Photo : Molly Adams

Marie Frederiksen est une dirigeante de Revolution, l’organisation sœur danoise de La Riposte socialiste. Elle a publié un livre sur la vie et les idées de Rosa Luxemburg et a préfacé un autre ouvrage sur le « Marxisme et le féminisme ». Dans cette entrevue réalisée avec nos camarades belges, elle aborde certaines des questions importantes soulevées par la lutte contre l’oppression des femmes.


Ces dernières années, nous avons assisté à une nouvelle recrudescence de la lutte des femmes dans le monde entier. Comment expliquez-vous cela?

Marie : Cela fait partie d’une recrudescence générale des mouvements. Il y a une radicalisation générale dans la société, et beaucoup de gens, surtout les jeunes, commencent à sentir que quelque chose ne va pas. Nous avons également vu le mouvement Black Lives Matter et le mouvement pour le climat, ainsi que des mouvements révolutionnaires dans de nombreux pays juste avant l’épidémie de Corona. Je pense que les mouvements des femmes font partie de ce réveil général d’une grande partie de la société – surtout des jeunes qui se sentent opprimés et qui se sentent enchaînés dans cette société. Ils ne sentent pas intégrés dans la société.

Quelles sont, à ton avis, les forces et les faiblesses de ces mouvements?
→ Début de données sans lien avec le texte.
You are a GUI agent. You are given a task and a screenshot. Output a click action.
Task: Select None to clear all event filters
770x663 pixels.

Marie : Le premier côté fort est qu’il s’agit de mouvements très massifs : ils impliquent des millions de personnes qui n’ont jamais été mobilisées auparavant, qui commencent maintenant à réfléchir à la société et à penser à la vie qu’elles souhaiteraient. Nous assistons à l’éveil d’une toute nouvelle partie de la société et de la population. De plus, les mouvements partent d’un problème spécifique, mais ils amènent les participants à réfléchir en termes plus larges à l’organisation de la société, et pas seulement aux spécificités d’un mouvement particulier. Il s’agit donc aussi de radicaliser ces millions de personnes et de les pousser réellement vers des idées révolutionnaires fortes.

La faiblesse de ces mouvements est sans aucun doute le manque de direction révolutionnaire. Les dirigeants de ces mouvements ne sont pas cohérents et ils se plient facilement à la pression de la droite ou de la société libérale, de la bourgeoisie. Ils ne sont pas prêts à prendre les mesures nécessaires pour remettre en question les gouvernements et la société existante. L’absence de cohérence et de direction claire sont les principales faiblesses de ces mouvements.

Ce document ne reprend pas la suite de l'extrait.